Anonymous John Q Law said...

Obviously congratulations for Egor but really, what I said still stands: I think it is really time to come back to the states.

Tuesday, November 06, 2007  
Blogger BEING HAD said...

Again John I really understand what you are getting at. But my point still is that I have a life here. Yes it is remarkably hard and yes, sometimes I think you are right that I might just have played it out as far as it could go. But n the other hand, why can't I do this if I want to. And what is more, there are some remarkably interesting things going on right now and whether or not you believe that Belarus is even an independent state any more, the country might just be in the middle of things in the very near future.
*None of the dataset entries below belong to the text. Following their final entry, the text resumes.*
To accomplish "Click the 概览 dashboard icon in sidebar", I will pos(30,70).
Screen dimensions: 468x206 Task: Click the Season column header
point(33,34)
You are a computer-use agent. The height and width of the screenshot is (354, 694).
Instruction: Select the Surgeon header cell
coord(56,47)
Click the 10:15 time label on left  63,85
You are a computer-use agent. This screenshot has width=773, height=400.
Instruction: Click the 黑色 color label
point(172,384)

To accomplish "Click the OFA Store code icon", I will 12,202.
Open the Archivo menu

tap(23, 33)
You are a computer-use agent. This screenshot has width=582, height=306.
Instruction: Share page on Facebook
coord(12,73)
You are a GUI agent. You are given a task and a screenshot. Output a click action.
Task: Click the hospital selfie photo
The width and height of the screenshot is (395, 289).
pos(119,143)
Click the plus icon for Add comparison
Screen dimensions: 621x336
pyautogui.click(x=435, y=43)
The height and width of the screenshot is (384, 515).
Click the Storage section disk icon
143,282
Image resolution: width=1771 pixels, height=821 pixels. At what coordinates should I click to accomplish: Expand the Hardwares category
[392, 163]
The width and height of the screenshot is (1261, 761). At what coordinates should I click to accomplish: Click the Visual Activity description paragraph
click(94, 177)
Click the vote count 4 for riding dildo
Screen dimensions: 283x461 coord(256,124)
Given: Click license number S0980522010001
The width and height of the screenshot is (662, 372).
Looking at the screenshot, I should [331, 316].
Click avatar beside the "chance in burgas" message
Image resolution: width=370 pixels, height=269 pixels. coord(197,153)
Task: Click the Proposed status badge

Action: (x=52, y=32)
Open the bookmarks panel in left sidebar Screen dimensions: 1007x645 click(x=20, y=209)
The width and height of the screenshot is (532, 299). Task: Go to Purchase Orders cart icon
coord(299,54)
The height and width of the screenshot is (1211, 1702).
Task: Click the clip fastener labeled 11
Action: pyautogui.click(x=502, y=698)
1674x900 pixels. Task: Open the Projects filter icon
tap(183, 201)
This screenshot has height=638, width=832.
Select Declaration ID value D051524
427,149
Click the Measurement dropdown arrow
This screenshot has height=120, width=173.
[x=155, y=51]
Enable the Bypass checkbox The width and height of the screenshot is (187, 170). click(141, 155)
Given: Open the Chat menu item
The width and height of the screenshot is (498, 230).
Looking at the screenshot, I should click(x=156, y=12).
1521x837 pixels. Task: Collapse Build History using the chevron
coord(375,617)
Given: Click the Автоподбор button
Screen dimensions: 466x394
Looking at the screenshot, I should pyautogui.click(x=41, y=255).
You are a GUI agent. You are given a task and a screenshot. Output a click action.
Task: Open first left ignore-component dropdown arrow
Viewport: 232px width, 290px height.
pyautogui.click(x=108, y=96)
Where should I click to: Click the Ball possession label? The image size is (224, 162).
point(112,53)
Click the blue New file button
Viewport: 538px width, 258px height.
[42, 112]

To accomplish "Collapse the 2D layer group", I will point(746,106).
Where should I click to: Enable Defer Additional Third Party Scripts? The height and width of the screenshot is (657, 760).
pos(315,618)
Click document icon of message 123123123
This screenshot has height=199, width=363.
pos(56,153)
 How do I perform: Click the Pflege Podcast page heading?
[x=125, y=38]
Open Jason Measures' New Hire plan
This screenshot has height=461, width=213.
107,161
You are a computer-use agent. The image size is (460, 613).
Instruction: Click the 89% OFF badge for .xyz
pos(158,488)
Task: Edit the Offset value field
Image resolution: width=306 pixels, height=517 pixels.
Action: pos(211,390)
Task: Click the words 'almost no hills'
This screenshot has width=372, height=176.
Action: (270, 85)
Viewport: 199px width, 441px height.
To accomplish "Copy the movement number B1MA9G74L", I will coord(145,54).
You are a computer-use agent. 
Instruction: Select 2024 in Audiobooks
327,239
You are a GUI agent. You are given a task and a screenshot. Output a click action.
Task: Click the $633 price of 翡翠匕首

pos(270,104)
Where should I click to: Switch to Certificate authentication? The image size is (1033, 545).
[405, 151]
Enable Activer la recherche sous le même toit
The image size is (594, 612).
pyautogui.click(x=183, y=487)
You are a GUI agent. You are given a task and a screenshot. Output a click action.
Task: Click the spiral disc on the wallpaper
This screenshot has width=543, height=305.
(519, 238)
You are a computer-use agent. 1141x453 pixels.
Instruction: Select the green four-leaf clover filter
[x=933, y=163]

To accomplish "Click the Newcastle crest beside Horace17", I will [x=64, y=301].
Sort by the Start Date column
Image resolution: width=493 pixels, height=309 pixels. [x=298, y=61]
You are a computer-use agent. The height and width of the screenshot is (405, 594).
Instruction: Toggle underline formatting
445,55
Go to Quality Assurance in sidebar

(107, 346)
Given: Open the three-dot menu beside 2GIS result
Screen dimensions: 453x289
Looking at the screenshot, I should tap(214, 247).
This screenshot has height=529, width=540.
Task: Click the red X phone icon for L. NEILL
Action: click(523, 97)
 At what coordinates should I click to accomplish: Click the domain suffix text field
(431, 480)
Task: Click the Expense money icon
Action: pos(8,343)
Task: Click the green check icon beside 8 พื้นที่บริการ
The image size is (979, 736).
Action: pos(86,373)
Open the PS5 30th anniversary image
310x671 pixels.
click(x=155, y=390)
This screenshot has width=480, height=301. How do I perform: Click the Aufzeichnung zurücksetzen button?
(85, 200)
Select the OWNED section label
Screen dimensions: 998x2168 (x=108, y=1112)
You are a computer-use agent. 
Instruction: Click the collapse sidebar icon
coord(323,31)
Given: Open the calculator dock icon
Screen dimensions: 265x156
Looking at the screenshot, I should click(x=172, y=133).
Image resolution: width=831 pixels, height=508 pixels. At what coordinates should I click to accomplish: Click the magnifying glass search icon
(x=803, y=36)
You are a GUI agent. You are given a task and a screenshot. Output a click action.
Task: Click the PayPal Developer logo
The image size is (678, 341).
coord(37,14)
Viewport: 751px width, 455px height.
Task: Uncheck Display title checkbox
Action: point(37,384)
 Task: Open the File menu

Tuesday, November 06, 2007  
Anonymous John Q Law said...

Great, so you are excited that you get to look at the ugliness and murder that will announce the start of world war three from right up close. Wow, I envy you. Your president is an anti-Semite, his best friends politically all are threatening the west with nuclear war, your economy is in the tank and you sit there worrying abut if you have the extra dollar to listen to a football game. Nice life. Maybe you are right and it is better there.